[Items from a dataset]
• • • • • • •
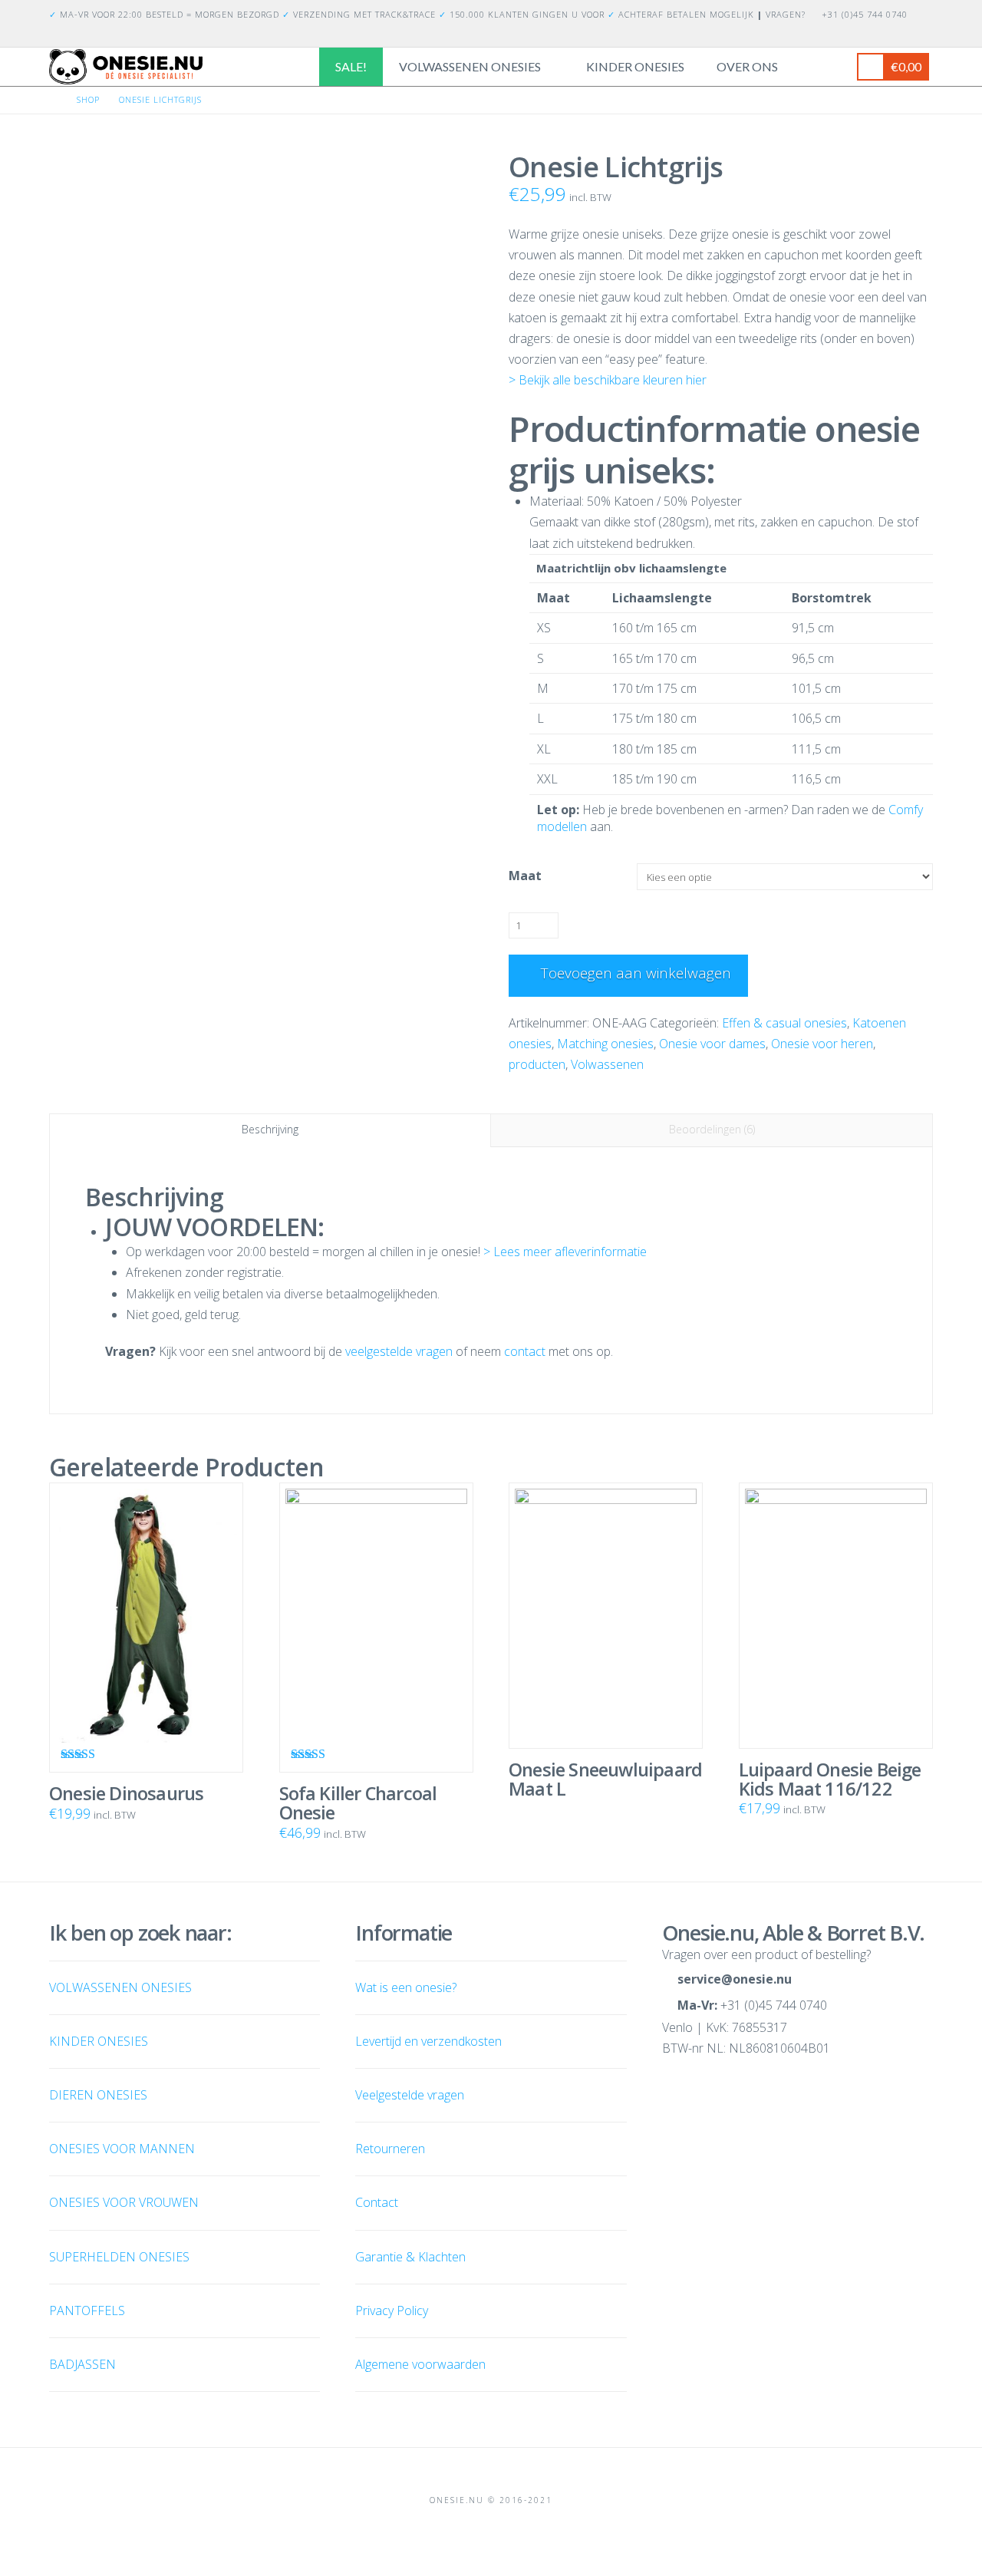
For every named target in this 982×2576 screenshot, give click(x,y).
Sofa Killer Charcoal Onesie (358, 1803)
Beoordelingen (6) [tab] (712, 1129)
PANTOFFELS (87, 2310)
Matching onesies (605, 1043)
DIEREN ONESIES (98, 2094)
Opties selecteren (152, 1719)
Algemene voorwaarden (420, 2364)
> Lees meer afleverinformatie (565, 1251)
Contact (376, 2202)
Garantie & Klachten (410, 2256)
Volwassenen (607, 1064)
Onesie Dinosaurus (126, 1793)
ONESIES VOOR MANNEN (122, 2148)
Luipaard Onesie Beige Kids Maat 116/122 (830, 1779)
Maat (525, 875)
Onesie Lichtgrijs (160, 99)
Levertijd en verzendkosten (428, 2041)
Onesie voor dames (712, 1043)
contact (524, 1351)
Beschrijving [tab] (270, 1129)
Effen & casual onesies (784, 1022)
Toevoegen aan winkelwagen (636, 973)
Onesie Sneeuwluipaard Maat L (605, 1779)
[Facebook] (905, 34)
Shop (88, 99)
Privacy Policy (391, 2310)
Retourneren (390, 2148)
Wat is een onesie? (405, 1987)
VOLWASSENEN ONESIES (120, 1987)
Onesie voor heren (822, 1043)
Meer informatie (611, 1695)
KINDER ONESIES (98, 2041)
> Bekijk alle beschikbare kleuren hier (608, 379)
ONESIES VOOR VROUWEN (124, 2202)
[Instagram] (923, 34)
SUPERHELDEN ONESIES (119, 2256)
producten (537, 1064)
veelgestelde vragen (399, 1351)
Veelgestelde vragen (409, 2094)
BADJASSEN (82, 2364)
• • • • • • •
* _Your instructions_
The answer is a number alone: how many lines of the data contain the string "vragen"?

* _Output for this exercise_
2